**TEXTE FOURNI:**
On peut être un génie des affaires et avoir une mémoire de poisson rouge.
Le CEO a justifié ses critiques au bazooka en prétextant de l’égalité de temps de travail avec les ouvriers de ses usines qui, eux, sont nécessairement obligés de se rendre sur place. Les ennemis d’Elon Musk ont beau jeu de rappeler que Tesla a décidé d’implanter sa dernière méga-usine de batteries en Allemagne. Avec une question perfide à la clé: comment va-t-il réagir vu que l’Allemagne a le taux de télétravail moyen le plus élevé d’Europe, soit 1,8 jour par semaine. Question subsidiaire: comment dit-on “bonne chance” en allemand?
Le deuxième coup de gueule d’Elon Musk est encore plus étonnant. Alors que les nuages d’une éventuelle récession planent sur les Etats-Unis, son pays d’adoption, ce natif d’Afrique du Sud n’a rien trouvé de mieux à dire que: “C’est en fait une bonne chose. Il pleut de l’argent sur les imbéciles depuis trop longtemps. Certaines faillites doivent avoir lieu”. Gloup! On savait que le CEO ne votait pas pour Jean-Luc Mélenchon, mais de là à souhaiter une récession?

Relevés de position des cibles
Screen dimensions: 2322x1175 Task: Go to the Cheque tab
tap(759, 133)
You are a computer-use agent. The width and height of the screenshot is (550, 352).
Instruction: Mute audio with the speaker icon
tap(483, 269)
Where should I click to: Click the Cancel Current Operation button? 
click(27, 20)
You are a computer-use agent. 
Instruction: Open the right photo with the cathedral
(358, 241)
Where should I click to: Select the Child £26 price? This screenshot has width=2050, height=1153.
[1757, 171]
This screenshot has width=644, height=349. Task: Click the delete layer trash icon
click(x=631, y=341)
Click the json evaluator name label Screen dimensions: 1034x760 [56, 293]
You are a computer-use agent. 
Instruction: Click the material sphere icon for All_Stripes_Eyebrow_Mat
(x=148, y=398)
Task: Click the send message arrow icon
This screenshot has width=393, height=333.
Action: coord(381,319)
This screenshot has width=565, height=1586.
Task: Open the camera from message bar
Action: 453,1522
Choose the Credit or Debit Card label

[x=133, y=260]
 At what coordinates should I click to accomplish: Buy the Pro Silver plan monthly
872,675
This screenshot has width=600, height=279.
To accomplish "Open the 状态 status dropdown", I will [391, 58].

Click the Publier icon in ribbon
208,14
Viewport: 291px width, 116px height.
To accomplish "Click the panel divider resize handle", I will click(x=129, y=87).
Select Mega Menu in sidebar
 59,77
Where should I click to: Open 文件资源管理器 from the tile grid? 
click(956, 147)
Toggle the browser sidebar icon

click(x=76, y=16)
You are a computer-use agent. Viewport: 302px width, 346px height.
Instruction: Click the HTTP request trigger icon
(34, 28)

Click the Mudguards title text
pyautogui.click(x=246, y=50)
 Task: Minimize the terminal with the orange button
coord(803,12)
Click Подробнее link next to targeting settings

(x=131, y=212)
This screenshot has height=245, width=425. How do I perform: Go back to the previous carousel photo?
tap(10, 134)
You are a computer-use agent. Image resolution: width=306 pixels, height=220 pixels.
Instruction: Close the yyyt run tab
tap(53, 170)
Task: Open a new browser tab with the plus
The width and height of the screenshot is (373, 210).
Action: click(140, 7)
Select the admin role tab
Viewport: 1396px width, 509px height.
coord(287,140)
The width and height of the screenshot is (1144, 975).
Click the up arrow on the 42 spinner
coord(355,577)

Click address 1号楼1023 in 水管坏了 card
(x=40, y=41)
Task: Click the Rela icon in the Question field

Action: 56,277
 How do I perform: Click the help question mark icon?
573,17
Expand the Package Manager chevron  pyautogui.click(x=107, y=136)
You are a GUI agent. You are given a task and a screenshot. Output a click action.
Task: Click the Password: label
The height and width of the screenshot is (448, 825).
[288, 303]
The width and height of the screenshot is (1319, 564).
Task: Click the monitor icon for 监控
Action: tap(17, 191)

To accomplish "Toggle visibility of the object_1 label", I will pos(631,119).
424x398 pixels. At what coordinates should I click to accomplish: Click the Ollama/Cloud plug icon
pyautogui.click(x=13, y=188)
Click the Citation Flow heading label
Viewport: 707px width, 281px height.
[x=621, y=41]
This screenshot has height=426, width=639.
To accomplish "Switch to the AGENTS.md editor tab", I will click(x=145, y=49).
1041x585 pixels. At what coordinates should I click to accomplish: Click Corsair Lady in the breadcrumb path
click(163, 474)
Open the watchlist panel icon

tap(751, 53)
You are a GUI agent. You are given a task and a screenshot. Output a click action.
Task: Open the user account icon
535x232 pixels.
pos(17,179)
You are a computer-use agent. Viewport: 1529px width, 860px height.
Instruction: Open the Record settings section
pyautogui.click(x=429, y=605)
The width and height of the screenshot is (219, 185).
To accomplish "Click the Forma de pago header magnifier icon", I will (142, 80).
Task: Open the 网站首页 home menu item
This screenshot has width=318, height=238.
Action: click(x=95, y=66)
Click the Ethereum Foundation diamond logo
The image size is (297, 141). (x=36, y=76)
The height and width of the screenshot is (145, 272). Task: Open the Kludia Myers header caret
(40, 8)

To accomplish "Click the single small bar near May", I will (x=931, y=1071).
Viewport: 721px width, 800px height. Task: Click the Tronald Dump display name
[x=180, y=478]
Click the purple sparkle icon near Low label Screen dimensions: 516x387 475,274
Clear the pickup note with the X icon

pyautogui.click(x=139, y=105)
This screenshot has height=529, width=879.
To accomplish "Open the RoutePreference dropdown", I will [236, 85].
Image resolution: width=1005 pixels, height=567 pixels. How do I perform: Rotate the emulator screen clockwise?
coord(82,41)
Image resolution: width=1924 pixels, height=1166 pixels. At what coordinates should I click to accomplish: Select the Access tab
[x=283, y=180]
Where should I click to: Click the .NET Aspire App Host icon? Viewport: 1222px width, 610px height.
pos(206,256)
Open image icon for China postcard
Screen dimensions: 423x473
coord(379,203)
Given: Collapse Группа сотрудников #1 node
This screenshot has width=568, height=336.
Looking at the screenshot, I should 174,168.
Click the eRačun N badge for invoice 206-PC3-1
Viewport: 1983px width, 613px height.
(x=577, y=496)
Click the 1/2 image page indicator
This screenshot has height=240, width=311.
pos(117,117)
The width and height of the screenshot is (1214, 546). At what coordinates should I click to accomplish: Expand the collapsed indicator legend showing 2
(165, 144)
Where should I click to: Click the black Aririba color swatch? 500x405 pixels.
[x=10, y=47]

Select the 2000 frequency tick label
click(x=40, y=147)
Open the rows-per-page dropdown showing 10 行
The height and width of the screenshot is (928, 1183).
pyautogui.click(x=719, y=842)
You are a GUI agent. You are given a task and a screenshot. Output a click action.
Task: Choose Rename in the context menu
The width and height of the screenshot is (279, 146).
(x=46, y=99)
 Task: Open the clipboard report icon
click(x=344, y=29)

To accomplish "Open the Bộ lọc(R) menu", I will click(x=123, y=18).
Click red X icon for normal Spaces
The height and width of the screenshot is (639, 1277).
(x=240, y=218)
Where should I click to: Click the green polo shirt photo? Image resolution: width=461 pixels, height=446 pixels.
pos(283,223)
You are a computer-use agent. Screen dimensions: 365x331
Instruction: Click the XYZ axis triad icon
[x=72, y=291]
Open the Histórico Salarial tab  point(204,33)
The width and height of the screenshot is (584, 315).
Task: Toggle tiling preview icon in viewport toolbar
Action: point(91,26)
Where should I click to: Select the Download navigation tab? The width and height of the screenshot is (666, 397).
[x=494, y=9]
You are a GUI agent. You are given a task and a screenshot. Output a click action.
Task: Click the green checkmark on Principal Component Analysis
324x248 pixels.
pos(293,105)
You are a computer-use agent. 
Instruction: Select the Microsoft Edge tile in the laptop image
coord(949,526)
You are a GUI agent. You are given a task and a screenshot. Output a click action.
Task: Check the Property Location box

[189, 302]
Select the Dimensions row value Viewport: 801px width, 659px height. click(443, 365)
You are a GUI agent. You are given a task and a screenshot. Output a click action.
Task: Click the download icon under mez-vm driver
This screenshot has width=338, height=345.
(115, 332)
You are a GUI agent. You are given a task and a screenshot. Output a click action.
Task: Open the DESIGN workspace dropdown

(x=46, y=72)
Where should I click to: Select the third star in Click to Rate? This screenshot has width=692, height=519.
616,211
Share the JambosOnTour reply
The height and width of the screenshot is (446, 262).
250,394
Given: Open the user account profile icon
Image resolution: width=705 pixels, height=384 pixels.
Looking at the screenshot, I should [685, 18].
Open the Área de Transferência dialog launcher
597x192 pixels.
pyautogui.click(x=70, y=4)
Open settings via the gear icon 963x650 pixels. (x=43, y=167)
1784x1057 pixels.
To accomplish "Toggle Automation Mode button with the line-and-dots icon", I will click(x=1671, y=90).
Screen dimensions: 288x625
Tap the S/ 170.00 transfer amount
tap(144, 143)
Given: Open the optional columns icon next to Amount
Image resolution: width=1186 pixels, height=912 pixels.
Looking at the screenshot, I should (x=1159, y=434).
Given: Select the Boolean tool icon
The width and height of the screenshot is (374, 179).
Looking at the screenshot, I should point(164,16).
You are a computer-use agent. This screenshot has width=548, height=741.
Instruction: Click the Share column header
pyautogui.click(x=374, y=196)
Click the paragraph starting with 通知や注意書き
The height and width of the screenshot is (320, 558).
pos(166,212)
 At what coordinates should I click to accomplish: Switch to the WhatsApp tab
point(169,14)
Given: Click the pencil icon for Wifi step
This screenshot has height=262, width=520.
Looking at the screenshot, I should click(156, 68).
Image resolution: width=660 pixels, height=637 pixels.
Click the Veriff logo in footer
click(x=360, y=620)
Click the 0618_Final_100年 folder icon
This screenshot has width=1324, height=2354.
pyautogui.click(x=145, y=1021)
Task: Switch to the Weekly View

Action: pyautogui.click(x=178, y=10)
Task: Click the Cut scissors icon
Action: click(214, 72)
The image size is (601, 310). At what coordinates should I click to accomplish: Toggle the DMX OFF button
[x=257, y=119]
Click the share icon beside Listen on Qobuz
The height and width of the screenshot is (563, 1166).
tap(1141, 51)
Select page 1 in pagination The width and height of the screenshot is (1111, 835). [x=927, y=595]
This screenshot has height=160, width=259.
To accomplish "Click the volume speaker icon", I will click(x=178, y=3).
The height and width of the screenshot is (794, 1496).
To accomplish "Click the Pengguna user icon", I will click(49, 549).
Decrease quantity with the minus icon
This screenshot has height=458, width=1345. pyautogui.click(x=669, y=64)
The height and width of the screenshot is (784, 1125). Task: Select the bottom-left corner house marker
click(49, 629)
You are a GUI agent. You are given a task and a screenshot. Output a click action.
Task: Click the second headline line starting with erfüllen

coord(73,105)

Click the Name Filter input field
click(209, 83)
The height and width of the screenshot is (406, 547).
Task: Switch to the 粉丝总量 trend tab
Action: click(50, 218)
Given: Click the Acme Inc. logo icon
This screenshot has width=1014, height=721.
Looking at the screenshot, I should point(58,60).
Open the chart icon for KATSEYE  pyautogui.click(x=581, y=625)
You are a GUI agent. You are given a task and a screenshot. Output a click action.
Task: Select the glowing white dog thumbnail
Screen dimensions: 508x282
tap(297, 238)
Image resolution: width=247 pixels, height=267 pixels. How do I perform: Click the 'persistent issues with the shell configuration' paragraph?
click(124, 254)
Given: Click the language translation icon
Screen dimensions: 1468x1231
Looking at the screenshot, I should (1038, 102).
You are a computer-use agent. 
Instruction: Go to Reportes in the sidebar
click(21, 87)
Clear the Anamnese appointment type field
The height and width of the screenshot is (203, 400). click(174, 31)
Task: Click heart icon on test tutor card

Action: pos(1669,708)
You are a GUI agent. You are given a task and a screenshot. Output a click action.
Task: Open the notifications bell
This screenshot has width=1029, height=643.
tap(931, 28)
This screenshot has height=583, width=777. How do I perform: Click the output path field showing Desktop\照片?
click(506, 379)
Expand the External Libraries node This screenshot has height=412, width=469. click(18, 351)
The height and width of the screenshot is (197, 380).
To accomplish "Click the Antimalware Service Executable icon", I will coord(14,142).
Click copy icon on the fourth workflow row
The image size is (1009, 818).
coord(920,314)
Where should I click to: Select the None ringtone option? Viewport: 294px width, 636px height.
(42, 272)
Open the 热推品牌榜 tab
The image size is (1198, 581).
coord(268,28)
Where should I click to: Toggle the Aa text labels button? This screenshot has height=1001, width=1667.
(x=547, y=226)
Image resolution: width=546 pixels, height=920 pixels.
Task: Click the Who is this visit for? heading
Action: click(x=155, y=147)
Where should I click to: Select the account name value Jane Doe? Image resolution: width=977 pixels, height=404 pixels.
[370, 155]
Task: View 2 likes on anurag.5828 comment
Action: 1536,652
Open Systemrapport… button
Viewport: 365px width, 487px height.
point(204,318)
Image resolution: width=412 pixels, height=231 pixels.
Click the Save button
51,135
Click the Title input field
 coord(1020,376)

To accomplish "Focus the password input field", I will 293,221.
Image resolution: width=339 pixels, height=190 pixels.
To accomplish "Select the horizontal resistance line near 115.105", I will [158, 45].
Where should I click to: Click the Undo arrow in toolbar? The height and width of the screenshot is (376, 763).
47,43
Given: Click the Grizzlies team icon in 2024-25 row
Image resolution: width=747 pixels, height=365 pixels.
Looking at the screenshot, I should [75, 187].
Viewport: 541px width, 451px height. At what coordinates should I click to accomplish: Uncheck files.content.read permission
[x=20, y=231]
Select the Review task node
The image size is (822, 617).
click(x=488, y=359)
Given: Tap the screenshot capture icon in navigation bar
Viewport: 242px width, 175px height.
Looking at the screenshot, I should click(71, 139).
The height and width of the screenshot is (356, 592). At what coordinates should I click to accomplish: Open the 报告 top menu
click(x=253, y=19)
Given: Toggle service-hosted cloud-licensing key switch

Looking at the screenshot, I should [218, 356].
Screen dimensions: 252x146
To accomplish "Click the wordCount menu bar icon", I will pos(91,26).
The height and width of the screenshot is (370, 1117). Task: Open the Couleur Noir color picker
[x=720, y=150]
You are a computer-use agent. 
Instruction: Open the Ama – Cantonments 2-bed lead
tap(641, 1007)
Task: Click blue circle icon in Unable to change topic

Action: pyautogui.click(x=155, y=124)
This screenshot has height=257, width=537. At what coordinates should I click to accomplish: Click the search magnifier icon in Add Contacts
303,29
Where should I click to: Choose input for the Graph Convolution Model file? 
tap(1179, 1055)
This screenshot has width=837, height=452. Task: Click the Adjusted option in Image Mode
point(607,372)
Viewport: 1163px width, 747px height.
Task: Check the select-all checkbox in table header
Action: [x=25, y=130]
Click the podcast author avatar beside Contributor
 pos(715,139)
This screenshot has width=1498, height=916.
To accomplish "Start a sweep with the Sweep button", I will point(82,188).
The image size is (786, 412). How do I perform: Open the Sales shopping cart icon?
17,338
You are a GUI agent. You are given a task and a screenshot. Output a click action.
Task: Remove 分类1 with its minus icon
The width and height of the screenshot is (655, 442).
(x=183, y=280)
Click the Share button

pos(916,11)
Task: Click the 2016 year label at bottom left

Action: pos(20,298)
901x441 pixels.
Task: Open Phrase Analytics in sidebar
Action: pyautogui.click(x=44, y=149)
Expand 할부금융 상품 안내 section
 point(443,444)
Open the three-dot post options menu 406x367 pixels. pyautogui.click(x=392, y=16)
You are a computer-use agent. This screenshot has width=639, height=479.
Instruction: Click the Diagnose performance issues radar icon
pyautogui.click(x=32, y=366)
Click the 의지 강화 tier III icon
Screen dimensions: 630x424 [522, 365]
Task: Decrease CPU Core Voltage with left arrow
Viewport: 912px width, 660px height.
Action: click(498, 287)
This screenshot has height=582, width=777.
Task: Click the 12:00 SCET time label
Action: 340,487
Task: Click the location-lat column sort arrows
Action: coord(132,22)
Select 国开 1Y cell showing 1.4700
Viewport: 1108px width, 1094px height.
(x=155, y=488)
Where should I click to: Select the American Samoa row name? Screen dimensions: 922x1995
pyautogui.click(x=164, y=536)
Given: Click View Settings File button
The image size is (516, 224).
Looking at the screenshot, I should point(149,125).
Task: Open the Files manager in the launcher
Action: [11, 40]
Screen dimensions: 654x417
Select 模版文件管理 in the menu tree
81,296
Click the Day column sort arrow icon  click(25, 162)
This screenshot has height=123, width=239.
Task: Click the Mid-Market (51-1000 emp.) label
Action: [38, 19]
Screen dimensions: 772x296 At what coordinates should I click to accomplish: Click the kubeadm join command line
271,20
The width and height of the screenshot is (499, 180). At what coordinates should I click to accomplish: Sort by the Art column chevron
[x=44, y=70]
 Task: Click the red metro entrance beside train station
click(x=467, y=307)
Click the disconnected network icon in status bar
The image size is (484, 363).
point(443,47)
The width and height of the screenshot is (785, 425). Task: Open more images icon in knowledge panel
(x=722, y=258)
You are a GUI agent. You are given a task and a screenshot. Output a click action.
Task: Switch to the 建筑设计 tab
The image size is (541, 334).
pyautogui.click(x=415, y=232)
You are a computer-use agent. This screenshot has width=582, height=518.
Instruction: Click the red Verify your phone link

**TRAVAIL À FAIRE:**
[1] Répondez à ces questions sur le texte consacré à Elon Musk :
(a) Quel est le taux de télétravail moyen de l'Allemagne ?
(b) De quel pays Elon Musk est-il natif ?
(c) D'après sa citation, sur qui pleut-il de l'argent depuis trop longtemps ?
[2] Reprenez le texte consacré à Elon Musk et poursuivez-le à partir de sa dernière phrase.

**RÉPONSES FINALES:**
[1]
(a) 1,8 jour par semaine.
(b) De l'Afrique du Sud.
(c) Sur les imbéciles.

[2]
Petit mot d’explication sur ce tweet hallucinant. Son propos, pour choquant qu’il soit, n’est pas isolé: certains économistes estiment qu’une récession courte serait la meilleure manière de faire baisser l’inflation et donc de redonner du pouvoir d’achat aux ménages. Joe Biden ne fait-il d’ailleurs pas la même chose, plaçant sa lutte contre l’inflation au premier plan, au risque de faire sombrer son pays dans la récession?
Le propos d’Elon Musk est brutal, ne serait-ce qu’à l’égard des nombreuses entreprises qui resteront effectivement sur le carreau. Mais en réalité, le fantasque patron de Tesla souhaite surtout l’élimination des entreprises “zombies”, comme on les appelle. Estimées à 36.000 en Belgique, ces sociétés n’ont pu survivre que grâce aux taux d’intérêt très bas mis en place par les banques centrales. Une politique monétaire laxiste qui devait justement nous éviter la récession…
En bon darwinien, Elon Musk estime que ces entreprises assurent une concurrence déloyale aux entreprises saines. Avec la récession, donc, ce sera “bon débarras”. Le seul souci, c’est que notre milliardaire libertarien n’est pas irréprochable. Il oublie que sa propre entreprise, Tesla, doit en partie sa valorisation boursière stratosphérique aux faibles taux d’intérêt. Elon Musk oublie également de dire que Tesla tire la majeure partie de ses revenus non pas de la vente de ses voitures électriques mais de la revente de ses crédits carbone aux autres constructeurs automobiles.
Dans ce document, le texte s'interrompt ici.